▶ [WHAT IS ASKED]: Return each line of the records that contains the string "pixels", matching case exactly.

▶ [STORED RECORDS]:
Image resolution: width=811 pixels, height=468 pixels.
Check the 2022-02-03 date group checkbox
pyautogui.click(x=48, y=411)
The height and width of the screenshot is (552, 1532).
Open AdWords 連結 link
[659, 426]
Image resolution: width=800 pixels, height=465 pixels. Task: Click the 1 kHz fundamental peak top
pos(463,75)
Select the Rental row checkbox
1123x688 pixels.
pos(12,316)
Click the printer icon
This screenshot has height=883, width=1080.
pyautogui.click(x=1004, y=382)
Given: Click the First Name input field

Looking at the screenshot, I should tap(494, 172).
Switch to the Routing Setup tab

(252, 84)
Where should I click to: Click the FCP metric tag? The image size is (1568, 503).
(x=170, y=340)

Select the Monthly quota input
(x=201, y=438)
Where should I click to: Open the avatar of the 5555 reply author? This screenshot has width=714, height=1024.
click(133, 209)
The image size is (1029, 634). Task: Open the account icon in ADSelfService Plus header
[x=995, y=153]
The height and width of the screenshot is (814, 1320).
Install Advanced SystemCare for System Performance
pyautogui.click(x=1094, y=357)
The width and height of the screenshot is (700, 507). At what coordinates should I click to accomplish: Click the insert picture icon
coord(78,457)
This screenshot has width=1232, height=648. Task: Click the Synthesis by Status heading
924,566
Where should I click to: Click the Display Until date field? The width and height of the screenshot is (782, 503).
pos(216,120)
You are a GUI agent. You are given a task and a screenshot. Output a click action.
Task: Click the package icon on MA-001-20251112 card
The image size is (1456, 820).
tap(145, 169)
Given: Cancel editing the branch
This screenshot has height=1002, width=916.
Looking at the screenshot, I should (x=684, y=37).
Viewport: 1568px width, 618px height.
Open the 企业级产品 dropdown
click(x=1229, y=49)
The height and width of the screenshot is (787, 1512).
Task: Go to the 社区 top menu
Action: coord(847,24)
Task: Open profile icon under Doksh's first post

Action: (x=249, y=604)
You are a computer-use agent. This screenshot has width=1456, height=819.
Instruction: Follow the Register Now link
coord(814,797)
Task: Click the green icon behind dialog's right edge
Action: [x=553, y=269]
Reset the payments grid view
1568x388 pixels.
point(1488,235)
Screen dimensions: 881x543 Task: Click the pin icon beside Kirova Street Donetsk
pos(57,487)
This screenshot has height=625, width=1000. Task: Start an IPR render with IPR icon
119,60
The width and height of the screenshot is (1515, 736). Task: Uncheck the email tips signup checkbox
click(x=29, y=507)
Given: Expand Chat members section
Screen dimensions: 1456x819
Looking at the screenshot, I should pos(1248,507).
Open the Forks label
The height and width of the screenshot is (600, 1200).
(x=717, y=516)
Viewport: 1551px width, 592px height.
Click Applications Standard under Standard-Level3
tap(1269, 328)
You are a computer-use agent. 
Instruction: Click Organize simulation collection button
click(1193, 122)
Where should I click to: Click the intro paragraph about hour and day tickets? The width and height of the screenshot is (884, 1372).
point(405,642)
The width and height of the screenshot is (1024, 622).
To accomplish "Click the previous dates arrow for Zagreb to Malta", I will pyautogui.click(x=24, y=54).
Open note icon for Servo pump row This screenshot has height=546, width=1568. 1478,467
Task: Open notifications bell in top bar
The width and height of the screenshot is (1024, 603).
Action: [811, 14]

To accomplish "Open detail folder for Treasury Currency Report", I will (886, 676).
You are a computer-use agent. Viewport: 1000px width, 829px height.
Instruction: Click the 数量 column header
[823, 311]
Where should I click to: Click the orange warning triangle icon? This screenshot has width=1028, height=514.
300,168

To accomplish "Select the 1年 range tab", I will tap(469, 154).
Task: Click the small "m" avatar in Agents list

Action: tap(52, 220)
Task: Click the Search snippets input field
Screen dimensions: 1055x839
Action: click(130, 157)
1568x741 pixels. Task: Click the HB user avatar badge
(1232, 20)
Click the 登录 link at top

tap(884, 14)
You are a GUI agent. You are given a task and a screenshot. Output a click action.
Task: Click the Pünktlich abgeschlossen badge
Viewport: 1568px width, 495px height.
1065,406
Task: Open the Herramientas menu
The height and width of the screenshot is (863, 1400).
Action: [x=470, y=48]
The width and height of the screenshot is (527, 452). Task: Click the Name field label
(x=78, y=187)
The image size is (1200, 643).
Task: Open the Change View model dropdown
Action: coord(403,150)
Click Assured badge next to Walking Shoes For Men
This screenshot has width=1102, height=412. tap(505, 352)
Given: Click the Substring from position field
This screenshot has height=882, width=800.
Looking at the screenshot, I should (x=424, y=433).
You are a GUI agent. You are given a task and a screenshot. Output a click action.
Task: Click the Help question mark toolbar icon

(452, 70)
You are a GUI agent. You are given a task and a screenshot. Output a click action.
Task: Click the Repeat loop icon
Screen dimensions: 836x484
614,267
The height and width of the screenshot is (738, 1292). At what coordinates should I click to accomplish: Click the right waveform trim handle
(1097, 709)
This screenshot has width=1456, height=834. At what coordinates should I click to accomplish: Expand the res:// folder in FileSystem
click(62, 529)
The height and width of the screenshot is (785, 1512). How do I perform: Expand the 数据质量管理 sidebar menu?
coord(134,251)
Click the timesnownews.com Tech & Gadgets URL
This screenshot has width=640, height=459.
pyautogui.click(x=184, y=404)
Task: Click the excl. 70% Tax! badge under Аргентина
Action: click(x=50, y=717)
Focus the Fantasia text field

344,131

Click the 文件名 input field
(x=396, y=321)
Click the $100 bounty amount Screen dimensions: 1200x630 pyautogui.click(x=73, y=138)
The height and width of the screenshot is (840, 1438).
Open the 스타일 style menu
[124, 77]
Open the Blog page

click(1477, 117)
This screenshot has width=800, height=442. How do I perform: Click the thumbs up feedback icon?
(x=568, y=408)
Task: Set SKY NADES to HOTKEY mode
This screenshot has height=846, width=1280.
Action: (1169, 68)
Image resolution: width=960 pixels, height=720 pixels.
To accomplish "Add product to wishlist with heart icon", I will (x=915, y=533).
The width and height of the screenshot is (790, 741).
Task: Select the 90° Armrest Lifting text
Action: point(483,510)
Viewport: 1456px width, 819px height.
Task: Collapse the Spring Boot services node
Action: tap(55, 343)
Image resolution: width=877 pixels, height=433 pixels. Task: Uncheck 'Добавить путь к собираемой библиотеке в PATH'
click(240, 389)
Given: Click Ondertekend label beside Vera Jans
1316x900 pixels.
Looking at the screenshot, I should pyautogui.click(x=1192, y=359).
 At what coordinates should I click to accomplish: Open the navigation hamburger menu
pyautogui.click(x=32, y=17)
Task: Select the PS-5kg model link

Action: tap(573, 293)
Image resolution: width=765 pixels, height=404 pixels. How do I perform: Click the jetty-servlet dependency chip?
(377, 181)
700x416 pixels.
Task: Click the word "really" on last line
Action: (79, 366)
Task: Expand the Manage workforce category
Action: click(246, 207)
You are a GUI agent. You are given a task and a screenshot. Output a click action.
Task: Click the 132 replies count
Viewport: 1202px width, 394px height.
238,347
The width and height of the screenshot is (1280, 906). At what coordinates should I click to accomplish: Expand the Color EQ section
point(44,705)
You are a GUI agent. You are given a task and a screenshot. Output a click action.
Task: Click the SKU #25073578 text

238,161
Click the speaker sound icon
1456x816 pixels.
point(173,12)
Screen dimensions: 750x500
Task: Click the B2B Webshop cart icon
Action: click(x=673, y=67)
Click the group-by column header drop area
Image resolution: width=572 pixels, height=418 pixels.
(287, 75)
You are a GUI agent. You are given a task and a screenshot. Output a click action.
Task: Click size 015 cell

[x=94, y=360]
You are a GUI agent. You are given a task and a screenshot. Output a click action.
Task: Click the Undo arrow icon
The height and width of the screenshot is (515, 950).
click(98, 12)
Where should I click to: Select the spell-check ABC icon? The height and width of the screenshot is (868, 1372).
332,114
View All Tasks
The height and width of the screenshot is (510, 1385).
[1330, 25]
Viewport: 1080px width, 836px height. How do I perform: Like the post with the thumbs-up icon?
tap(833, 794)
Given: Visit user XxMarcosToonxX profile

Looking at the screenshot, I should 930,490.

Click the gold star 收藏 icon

▶ [THE COMPLETED TASK]:
Image resolution: width=811 pixels, height=468 pixels.
Image resolution: width=800 pixels, height=465 pixels. Task: Click the 1 kHz fundamental peak top
1123x688 pixels.
1568x388 pixels.
1568x741 pixels. Task: Click the HB user avatar badge
Image resolution: width=960 pixels, height=720 pixels.
Image resolution: width=877 pixels, height=433 pixels. Task: Uncheck 'Добавить путь к собираемой библиотеке в PATH'
1316x900 pixels.
Image resolution: width=765 pixels, height=404 pixels. How do I perform: Click the jetty-servlet dependency chip?
700x416 pixels.
1456x816 pixels.
Image resolution: width=572 pixels, height=418 pixels.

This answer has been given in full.